GIVEN PASSAGE:
================================
Azure Stack: Fixing Admin and Tenant Portals Login Times

Around the time that we updated to 1808 on our multimode Azure Stack, we started seeing extremely long login times for both our Admin Portal and Tenant Portals. At first, it wasn’t an important issue to look into until we started having other users start mentioning the long login times to log in to their tenant portals. There wasn’t anything mentioned from others I followed so I did what most people will do on something that isn’t critical, I sat on it. Yes, I admit, I prioritized this issue as low impact and didn’t really dig into it until I started to get annoyed by the login times. After all, everything is about ourselves when it comes to prioritizations, right? Just kidding or am I? I looked around and didn’t see anything out of the ordinary with our Stack. Everything looked healthy, all the roles were healthy and nothing really caught my eye. I talked to a few people at Ignite and found a small number that had the same issue. So I finally opened a ticket with Microsoft Support just to get the process started. Still, at this time I didn’t consider it a high priority and went on focusing on other issues I was working on.

After a few weeks, we were told that there was a possible solution. It turns out that the issue causing the slow login time was related to the time being off on the WAS and WASP infrastructure roles which host the two portals. So how do you fix this or verify that this was the issue? You can do a few things but overall we had to “break glass” to verify why the instances were not getting the correct time from the assigned NTP server.

How to Troubleshoot Time Sync on Azure Stack without Breaking Glass

If you haven’t broken glass yet there is a command you can run within the ERCS that will show you the status of the internal domain controllers and the other infrastructure roles. Get-AzsTimeService will query DC01 and DC02 and report basic time server information like where the node is pulling time from, the type of time server node, etc. It was one of the first things we used in order to start troubleshooting our issue.
================================
SUPPLIED MATERIAL:
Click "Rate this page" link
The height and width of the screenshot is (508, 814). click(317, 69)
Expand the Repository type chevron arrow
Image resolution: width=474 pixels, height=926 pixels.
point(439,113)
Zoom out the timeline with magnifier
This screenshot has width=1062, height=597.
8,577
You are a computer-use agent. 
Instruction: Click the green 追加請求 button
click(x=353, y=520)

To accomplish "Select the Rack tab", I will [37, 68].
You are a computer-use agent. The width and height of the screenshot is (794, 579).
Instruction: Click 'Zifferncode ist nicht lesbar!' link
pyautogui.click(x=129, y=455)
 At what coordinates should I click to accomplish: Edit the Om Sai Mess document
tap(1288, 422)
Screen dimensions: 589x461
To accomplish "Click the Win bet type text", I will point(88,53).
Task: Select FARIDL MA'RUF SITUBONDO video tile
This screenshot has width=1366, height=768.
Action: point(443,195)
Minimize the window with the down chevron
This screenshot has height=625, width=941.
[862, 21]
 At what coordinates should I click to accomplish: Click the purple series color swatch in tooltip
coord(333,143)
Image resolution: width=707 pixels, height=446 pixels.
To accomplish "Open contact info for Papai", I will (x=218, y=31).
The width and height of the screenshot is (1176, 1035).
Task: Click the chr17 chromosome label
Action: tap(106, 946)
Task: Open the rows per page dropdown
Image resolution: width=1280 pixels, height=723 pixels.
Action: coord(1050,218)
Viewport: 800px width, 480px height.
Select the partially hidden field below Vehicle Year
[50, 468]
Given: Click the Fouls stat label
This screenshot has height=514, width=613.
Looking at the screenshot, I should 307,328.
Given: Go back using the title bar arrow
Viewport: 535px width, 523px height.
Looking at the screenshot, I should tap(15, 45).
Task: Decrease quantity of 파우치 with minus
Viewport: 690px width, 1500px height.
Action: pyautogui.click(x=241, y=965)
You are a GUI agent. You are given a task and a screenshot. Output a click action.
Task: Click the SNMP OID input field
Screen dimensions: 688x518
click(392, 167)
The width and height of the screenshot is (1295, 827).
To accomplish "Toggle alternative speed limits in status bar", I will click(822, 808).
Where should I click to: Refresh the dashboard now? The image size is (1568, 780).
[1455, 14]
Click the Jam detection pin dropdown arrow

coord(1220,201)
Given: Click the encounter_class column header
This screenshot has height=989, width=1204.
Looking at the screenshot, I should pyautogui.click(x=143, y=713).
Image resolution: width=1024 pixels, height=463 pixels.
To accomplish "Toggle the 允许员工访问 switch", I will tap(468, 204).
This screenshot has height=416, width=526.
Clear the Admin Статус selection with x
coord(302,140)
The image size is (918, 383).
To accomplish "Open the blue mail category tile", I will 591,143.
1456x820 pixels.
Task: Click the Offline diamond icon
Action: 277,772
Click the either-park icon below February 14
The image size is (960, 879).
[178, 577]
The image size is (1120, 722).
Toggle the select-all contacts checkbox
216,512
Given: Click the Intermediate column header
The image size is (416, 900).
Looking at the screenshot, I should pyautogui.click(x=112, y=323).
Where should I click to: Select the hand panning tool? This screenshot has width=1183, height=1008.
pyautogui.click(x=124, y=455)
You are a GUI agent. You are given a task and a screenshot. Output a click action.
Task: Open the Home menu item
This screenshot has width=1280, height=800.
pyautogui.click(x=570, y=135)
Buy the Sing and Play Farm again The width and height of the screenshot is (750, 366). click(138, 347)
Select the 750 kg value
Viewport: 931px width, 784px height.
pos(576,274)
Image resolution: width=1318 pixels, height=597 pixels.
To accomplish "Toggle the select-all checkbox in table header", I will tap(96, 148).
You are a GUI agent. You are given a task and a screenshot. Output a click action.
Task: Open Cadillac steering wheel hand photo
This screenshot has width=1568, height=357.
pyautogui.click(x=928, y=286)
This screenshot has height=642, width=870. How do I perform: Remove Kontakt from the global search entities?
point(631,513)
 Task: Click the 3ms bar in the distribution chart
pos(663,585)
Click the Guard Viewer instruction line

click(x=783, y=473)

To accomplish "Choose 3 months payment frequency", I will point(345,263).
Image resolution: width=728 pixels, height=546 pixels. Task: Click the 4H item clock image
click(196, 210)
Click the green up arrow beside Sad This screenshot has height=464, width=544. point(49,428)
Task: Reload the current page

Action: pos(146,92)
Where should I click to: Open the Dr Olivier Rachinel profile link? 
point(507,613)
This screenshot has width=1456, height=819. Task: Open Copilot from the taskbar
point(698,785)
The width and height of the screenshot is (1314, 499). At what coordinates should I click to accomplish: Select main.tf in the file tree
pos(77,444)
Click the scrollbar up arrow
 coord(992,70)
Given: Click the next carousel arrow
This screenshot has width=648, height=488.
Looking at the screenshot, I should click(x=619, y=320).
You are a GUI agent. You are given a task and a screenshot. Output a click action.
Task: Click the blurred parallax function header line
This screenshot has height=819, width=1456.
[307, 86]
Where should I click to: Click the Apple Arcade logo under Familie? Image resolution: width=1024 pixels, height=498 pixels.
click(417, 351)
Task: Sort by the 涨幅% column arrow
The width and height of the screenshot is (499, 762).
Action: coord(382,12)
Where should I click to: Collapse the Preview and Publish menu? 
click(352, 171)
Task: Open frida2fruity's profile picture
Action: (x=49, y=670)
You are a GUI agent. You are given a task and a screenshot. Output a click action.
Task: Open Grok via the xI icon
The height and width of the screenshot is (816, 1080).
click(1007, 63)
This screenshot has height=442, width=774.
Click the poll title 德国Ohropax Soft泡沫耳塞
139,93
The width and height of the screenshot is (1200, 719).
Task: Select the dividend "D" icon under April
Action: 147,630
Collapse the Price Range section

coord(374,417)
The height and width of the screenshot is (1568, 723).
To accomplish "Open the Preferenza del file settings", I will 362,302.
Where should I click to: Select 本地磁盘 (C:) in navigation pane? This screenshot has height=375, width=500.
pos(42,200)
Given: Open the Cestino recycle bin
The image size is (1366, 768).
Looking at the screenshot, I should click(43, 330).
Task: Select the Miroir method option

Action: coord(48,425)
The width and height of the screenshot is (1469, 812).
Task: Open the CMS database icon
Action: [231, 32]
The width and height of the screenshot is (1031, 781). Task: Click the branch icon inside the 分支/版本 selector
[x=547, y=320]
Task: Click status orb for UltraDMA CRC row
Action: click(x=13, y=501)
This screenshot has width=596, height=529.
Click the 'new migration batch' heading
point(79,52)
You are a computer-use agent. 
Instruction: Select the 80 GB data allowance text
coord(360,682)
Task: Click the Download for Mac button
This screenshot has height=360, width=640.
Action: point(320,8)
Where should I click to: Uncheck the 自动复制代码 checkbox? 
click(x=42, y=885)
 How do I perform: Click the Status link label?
================================
PROMPT 1:
From the Azure Stack login post, extract the text word for word, starting with "After a few" and going on through "assigned NTP server.".
PROMPT 2:
Render this sentence from the Azure Stack login post in Spanish: "It turns out that the issue causing the slow login time was related to the time being off on the WAS and WASP infrastructure roles which host the two portals."
The listing comes from a separate source, not from the Azure Stack login post.

TASK SOLUTION 1:
After a few weeks, we were told that there was a possible solution. It turns out that the issue causing the slow login time was related to the time being off on the WAS and WASP infrastructure roles which host the two portals. So how do you fix this or verify that this was the issue? You can do a few things but overall we had to “break glass” to verify why the instances were not getting the correct time from the assigned NTP server.

TASK SOLUTION 2:
Resulta que el problema que causaba la lentitud al iniciar sesión estaba relacionado con que la hora estaba desfasada en los roles de infraestructura WAS y WASP, que alojan los dos portales.